Other transformations include: filter, limit, orderBy, where.

Specifying columns

Most methods take a Column or String, always referring to some attribute/column in the DataFrame.

You can select and work with columns in three ways:

  1. Using $ notation: df.filter($"age" > 18)

  2. Referring to the DataFrame: df.filter(df("age") > 18)

  3. Using SQL query string: df.filter("age > 18")

Filtering in SparkSQL

The DataFrame API provides two equivalent methods for filtering: filter and where.

employee_df.filter("age > 30").show()

is equivalent to

employee_df.where("age > 30").show()

Use either DataFrame API or SparkSQL

The DataFrame API and SparkSQL syntax can be used interchangeably!

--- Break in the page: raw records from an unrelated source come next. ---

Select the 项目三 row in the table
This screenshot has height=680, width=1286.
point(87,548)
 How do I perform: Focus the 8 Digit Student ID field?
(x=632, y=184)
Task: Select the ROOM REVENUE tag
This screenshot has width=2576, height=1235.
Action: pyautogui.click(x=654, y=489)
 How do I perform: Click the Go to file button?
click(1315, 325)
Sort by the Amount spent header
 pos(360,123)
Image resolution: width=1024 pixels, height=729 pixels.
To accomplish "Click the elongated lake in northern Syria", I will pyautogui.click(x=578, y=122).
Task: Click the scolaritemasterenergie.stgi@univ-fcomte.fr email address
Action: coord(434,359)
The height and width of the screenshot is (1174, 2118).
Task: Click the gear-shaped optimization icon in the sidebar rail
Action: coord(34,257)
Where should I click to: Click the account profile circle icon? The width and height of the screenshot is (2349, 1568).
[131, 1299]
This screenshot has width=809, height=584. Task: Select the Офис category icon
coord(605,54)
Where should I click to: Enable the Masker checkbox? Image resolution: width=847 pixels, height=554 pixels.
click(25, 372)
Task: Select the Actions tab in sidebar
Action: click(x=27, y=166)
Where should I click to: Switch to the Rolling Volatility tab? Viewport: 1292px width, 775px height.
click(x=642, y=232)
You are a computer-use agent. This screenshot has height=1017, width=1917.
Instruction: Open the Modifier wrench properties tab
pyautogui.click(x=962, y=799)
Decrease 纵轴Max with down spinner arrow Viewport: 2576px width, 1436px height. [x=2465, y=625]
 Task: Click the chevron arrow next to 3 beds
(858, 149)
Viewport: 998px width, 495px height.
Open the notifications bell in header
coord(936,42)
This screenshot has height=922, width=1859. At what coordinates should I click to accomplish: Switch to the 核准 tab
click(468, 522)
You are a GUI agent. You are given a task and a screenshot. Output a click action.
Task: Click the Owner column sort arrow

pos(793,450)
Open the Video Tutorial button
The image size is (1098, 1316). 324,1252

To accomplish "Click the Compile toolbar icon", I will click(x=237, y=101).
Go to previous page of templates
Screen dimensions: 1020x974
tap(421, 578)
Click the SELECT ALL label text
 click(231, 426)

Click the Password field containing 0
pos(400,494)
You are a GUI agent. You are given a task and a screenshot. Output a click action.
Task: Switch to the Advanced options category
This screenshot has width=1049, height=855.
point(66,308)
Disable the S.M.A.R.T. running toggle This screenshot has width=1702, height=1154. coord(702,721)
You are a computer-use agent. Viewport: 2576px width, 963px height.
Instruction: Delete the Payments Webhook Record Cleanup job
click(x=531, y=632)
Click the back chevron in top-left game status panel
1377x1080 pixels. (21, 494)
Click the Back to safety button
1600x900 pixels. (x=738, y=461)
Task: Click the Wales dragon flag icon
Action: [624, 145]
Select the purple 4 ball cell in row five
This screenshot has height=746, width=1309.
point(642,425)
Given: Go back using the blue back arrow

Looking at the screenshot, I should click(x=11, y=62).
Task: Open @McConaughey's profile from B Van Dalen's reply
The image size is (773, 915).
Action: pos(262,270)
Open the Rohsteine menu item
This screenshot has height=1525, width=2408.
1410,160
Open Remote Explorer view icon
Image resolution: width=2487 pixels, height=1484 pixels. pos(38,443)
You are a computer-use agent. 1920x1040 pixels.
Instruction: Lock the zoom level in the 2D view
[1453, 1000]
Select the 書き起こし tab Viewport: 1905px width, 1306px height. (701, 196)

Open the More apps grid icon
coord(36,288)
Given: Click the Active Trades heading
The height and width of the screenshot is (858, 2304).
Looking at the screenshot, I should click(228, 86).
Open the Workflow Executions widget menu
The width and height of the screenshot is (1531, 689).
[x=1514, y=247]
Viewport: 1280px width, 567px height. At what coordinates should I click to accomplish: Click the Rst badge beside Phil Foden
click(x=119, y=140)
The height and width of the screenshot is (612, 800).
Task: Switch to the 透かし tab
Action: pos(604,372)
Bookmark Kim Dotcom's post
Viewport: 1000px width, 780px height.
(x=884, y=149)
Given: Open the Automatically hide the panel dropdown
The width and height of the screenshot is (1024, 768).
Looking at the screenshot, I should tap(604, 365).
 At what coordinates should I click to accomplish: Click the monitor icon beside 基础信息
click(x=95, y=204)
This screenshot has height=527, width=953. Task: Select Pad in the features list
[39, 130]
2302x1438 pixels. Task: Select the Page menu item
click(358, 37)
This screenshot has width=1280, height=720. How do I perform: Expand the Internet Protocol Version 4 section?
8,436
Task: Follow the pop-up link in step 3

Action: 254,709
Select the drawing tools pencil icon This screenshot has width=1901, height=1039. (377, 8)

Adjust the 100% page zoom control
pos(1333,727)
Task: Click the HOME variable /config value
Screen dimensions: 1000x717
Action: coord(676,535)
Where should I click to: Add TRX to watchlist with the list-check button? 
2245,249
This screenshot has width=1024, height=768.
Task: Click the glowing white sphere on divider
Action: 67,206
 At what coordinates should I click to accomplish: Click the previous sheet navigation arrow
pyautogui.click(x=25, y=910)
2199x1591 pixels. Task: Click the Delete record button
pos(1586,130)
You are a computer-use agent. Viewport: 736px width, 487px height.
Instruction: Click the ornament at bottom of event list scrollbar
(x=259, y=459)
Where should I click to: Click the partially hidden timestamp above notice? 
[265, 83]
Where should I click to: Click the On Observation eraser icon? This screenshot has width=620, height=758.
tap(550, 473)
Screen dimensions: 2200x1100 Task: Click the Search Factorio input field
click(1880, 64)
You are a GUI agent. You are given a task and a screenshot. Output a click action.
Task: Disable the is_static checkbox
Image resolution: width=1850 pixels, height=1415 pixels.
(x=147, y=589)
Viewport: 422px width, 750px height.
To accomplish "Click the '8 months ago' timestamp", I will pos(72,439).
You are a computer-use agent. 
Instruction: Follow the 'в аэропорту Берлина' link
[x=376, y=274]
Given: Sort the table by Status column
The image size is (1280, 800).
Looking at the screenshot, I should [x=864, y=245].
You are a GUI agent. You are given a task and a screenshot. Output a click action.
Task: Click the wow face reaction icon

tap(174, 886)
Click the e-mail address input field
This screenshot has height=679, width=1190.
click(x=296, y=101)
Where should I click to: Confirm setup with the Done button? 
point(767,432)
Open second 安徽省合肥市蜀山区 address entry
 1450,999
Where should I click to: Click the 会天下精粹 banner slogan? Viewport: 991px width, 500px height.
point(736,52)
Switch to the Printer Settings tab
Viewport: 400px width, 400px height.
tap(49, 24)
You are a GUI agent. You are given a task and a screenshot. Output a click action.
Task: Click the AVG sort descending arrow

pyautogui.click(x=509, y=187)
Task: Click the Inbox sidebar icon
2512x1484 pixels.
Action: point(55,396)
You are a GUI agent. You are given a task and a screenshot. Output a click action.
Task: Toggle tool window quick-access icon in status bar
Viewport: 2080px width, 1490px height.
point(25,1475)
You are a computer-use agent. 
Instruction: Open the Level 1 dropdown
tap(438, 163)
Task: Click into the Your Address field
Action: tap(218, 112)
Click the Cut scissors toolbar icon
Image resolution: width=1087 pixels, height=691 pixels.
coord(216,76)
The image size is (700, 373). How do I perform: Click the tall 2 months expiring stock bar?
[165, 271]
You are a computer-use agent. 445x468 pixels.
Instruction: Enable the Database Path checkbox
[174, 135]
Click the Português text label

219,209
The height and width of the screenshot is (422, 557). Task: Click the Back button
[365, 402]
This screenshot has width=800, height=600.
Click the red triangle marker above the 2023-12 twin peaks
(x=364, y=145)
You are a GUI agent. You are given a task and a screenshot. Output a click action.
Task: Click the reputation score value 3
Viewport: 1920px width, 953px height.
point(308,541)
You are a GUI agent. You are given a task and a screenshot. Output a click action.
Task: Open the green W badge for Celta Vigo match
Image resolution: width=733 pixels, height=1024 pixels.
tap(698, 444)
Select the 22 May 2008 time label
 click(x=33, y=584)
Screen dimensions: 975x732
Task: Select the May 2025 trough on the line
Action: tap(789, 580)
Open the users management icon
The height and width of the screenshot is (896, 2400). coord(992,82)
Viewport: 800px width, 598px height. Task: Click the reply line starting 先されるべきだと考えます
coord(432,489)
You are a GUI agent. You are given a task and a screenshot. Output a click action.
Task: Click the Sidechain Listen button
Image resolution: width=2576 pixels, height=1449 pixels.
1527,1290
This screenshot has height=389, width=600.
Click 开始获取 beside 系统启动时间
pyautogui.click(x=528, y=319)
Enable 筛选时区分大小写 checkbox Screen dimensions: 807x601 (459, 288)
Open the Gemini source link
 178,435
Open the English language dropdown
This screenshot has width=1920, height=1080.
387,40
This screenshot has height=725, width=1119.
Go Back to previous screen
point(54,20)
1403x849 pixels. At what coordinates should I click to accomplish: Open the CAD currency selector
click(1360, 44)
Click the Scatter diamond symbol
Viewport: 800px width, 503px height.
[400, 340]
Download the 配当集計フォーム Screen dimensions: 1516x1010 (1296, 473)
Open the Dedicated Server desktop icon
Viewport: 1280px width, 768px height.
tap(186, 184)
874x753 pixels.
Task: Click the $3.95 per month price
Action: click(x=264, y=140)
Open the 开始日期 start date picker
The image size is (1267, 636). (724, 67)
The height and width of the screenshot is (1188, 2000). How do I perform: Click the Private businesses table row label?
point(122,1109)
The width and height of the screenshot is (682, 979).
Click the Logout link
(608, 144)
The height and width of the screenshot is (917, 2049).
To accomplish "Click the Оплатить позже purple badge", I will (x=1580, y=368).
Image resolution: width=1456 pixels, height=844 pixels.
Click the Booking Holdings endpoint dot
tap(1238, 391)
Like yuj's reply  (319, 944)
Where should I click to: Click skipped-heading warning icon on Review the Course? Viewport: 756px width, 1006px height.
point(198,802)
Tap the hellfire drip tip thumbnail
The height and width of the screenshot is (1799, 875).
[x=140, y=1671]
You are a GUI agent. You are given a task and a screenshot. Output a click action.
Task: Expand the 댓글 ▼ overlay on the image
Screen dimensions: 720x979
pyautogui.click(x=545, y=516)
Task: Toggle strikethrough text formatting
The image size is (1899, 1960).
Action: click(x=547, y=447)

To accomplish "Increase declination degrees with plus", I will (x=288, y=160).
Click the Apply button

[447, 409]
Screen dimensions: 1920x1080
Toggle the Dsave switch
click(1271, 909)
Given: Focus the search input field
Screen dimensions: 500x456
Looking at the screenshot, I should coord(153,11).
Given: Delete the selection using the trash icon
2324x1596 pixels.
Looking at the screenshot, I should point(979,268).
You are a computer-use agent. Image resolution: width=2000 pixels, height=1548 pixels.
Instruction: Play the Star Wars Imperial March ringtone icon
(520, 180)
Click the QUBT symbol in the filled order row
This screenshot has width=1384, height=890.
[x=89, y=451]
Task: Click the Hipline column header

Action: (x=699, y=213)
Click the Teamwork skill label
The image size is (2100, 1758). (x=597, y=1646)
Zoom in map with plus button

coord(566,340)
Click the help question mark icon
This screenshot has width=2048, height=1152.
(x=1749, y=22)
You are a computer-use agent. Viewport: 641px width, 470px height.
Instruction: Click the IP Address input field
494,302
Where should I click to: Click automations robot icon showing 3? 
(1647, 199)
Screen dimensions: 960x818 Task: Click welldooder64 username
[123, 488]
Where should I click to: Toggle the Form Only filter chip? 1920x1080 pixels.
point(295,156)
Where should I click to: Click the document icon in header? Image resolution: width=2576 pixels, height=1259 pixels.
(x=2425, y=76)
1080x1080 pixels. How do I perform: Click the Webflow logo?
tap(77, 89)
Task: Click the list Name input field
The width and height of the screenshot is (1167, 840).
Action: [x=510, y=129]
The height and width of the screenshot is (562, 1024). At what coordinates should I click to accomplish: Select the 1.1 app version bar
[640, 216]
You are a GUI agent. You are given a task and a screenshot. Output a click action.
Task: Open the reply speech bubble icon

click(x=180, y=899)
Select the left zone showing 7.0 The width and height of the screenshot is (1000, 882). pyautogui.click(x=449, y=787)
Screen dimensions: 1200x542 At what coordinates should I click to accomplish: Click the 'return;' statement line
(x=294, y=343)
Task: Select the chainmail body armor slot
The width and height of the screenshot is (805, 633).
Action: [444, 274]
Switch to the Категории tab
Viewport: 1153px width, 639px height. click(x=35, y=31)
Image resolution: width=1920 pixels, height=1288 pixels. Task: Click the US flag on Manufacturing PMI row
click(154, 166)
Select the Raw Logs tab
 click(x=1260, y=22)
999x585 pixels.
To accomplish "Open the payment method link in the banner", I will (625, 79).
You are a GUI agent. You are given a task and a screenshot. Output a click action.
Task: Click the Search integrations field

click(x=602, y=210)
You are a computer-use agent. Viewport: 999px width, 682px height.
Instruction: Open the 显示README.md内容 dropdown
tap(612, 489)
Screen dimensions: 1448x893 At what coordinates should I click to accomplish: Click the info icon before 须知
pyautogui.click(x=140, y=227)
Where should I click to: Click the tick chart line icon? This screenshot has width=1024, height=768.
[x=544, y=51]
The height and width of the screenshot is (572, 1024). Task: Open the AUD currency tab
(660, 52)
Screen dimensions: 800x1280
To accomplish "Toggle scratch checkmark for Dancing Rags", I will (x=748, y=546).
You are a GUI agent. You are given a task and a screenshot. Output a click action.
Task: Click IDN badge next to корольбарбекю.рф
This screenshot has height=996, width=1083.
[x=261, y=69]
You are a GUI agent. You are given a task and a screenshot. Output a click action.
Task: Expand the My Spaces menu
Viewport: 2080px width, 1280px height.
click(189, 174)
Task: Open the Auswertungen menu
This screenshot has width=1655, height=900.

Example: Return the first and last name of all employees over 25 in Washington D.C.

DataFrame API

results = df.select("firstname", "lastname") \
            .where("city == 'Washington D.C.' && age >= 25")

SparkSQL

spark.sql("""
    SELECT firstname, lastname
    FROM df_view
    WHERE city = 'Washington D.C.' AND age >= 25
""")
# Note: register df first with df.createOrReplaceTempView("df_view")

Grouping and aggregating on DataFrames

Common tasks on structured data:

  1. Grouping by a certain attribute
  2. Doing some kind of aggregation on the grouping, like a count

SparkSQL’s groupBy returns a RelationalGroupedDataset with aggregation functions: count, sum, max, min, and avg.

How to group

  • Call groupBy on a specific column
  • Followed by a call to agg
results = df.groupBy("state") \
            .agg(sum("sales"))

Actions on DataFrames

Like RDDs, DataFrames have their own set of actions:

Method Description
collect Returns an array containing all rows to the driver
count Returns the number of rows
first Returns the first row
show Displays the top 20 rows
take Returns the first n rows

collect CAUTION

Limitations on DataFrame

  • Can only use DataFrame data types
  • If your unstructured data cannot be reformulated to adhere to a schema, it would be better to use RDDs.

Modern Spark: Performance Improvements

Spark 3.x: Adaptive Query Execution (AQE)

AQE re-optimizes the query plan at runtime based on statistics collected during execution — something the static planner cannot do.

Enabled by default since Spark 3.2:

spark.conf.set("spark.sql.adaptive.enabled", "true")

Three key optimizations:

  1. Dynamic coalescing of shuffle partitions — merges small partitions after a shuffle to reduce overhead

  2. Converting sort-merge joins to broadcast joins — when one side turns out to be small enough to broadcast at runtime

  3. Skew join optimization — automatically splits skewed partitions to balance the workload

AQE in action

Tip

AQE is most impactful for queries involving joins, aggregations, and shuffles — exactly the patterns common in ETL and analytics workloads.

Without AQE, Spark uses static estimates from table statistics (often stale or missing). With AQE:

  • Fewer tasks → less scheduling overhead
  • Better memory utilization → fewer OOM errors
  • Faster joins → no manual broadcast hints needed

You get this for free in Spark 3.2+.

One of the most common performance bottlenecks for new Spark users: re-evaluating several transformations when you could cache intermediate results to memory!